Required action –
From the line that includes "Click the Отмена button" down to the final line of the data below, copy every line exactly and leave the rest out.

Dataset content: Begin

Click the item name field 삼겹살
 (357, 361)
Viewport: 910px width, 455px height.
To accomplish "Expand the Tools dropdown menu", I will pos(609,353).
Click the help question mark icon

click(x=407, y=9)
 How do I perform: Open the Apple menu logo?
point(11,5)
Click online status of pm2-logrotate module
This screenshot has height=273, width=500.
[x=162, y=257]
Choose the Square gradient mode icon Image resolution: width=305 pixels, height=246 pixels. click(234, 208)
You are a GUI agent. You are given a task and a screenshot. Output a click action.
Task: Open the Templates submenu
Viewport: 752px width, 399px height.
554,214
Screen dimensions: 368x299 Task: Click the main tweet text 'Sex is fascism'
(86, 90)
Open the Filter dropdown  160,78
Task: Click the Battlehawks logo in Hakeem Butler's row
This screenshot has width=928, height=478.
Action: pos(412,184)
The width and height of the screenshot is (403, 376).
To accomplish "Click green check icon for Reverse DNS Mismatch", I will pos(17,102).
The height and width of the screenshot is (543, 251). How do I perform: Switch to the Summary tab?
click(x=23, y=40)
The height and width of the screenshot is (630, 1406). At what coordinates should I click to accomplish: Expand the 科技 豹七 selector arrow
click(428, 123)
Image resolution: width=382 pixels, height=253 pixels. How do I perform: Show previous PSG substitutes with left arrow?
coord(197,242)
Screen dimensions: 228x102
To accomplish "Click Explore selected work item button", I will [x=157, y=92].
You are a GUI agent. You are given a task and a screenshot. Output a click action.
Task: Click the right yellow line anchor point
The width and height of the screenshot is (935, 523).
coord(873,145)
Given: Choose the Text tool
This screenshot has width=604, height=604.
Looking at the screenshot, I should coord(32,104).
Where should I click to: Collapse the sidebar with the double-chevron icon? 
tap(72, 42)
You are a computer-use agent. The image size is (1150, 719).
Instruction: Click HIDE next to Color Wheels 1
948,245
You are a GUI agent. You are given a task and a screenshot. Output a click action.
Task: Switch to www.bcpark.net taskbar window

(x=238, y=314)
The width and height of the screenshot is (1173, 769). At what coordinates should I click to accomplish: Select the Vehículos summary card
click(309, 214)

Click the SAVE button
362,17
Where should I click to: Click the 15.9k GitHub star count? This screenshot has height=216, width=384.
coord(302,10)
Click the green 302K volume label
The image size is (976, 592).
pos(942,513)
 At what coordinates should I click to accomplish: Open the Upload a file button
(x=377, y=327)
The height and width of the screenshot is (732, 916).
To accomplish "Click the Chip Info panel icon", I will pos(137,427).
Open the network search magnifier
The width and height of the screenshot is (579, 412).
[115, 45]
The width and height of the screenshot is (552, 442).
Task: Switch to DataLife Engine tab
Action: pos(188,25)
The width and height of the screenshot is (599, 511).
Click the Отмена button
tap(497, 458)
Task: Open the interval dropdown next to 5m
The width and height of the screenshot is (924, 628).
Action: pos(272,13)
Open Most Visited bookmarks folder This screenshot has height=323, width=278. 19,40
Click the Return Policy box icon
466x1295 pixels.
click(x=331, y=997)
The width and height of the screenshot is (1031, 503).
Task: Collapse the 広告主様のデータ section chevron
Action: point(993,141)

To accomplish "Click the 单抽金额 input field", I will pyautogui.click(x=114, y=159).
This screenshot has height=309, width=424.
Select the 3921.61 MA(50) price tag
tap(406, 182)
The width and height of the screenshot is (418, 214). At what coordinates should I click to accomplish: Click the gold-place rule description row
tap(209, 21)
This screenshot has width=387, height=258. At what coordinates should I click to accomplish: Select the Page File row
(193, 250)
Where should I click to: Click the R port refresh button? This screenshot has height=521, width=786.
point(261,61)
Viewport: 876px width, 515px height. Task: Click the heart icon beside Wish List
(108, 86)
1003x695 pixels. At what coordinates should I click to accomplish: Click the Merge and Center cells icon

Dataset content: End

Exercise result –
Click the Отмена button
tap(497, 458)
Task: Open the interval dropdown next to 5m
The width and height of the screenshot is (924, 628).
Action: pos(272,13)
Open Most Visited bookmarks folder This screenshot has height=323, width=278. 19,40
Click the Return Policy box icon
466x1295 pixels.
click(x=331, y=997)
The width and height of the screenshot is (1031, 503).
Task: Collapse the 広告主様のデータ section chevron
Action: point(993,141)

To accomplish "Click the 单抽金额 input field", I will pyautogui.click(x=114, y=159).
This screenshot has height=309, width=424.
Select the 3921.61 MA(50) price tag
tap(406, 182)
The width and height of the screenshot is (418, 214). At what coordinates should I click to accomplish: Click the gold-place rule description row
tap(209, 21)
This screenshot has width=387, height=258. At what coordinates should I click to accomplish: Select the Page File row
(193, 250)
Where should I click to: Click the R port refresh button? This screenshot has height=521, width=786.
point(261,61)
Viewport: 876px width, 515px height. Task: Click the heart icon beside Wish List
(108, 86)
1003x695 pixels. At what coordinates should I click to accomplish: Click the Merge and Center cells icon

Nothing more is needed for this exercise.